Wien den 8 July 1856.
Alexander Ludwig Mayer mp.
beeideter Inventur- und Bücherschätzungs-Commissär d. k. k. n. ö. Handelsgerichtes
Jacob Bader mp
beeideter Inventur und Bücherschätzungs-Commissär d. k. k. n. ö. Handelsgerichtes

[WStLA, Merkantil Protokoll 1850–63, Klemm Josef, Bd. 9/Fol. 2/2 R.Nr. 137]
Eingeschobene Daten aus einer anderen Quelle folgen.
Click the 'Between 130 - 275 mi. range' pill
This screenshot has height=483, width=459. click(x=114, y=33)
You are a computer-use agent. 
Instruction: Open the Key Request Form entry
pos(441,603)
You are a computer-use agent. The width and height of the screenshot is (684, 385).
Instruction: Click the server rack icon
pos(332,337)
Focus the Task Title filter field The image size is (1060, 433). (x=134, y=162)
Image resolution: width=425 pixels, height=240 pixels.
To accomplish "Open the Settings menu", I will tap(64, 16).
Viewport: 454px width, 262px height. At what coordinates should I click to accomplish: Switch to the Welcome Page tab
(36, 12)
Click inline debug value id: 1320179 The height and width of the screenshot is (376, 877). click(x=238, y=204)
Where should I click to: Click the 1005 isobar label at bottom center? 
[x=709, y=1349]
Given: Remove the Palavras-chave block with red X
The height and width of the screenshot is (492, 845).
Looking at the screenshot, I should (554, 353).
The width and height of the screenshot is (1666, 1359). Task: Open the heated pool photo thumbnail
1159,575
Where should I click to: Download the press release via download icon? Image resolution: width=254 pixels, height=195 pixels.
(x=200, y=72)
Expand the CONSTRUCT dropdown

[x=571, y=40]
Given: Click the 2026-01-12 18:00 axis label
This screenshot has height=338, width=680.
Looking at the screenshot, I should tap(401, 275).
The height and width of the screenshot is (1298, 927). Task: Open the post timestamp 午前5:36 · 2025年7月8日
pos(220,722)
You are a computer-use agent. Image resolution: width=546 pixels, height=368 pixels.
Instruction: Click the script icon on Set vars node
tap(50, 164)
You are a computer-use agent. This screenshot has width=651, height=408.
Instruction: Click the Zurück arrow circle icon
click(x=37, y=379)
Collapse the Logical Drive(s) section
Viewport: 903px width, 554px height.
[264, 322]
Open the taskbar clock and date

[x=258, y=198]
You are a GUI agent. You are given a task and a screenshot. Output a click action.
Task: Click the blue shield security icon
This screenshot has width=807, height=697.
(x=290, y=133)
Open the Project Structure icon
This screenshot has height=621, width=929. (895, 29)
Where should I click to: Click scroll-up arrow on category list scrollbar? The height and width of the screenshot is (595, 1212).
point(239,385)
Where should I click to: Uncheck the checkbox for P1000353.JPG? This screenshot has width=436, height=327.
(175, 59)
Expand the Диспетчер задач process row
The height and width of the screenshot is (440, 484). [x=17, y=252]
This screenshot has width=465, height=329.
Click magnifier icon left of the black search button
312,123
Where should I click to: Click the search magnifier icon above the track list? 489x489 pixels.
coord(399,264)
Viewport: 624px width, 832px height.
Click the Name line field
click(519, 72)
Mit einem Schreiben vom 29. September 1856 wird auch die Buchhandlungsbefugnis von Josefine Wallishausser gelöscht und an Herrn Josef Klemm überschrieben. Nach dieser letzten geschäftlichen Transaktion hat sich Josefine Wallishausser aus dem Geschäftsleben zurückgezogen. Wieviel Plage und Mühe die Wallishausser auch in den Aufbau der Buchhandlung investiert haben, ihre Zeit ist nun vorbei. Geblieben ist nur der Firmenname, der sich noch über 100 Jahre erhalten sollte. Warum Josefine die Buchhandlung nicht an ihren Sohn übergab oder verkaufte, ist nicht bekannt, es ist jedoch anzunehmen, dass Joh. Bapt. (III.) die Situation nicht richtig einschätzte und kein Animo zur Führung der Buchhandlung und des Verlages, sondern nur ein Interesse an der Buchdruckerei hatte. Josefine ist nun 54 Jahre alt, hat ein sehr erfolgreiches, nicht immer einfaches Leben hinter sich. Die Buchdruckerei wurde unter ihrer Ägide ausgebaut, modernisiert und druckte viele geschmackvolle und korrekt verlegte Werke. Sie kann auf ein erfülltes Leben zurückblicken. Privat hatte sie nicht soviel Glück und musste viele prägende Schicksalsschläge hinnehmen.
Korrekt, wie Josefine war, hat sie sich nach der Neueröffnung des Wr. Zentralfriedhofes eine Gruft gekauft und ließ ihre Mutter und Tochter umbetten. Nach ihrem Tode am 22. 2. 1880 wurde sie bei den ihr wichtigsten Menschen beigesetzt.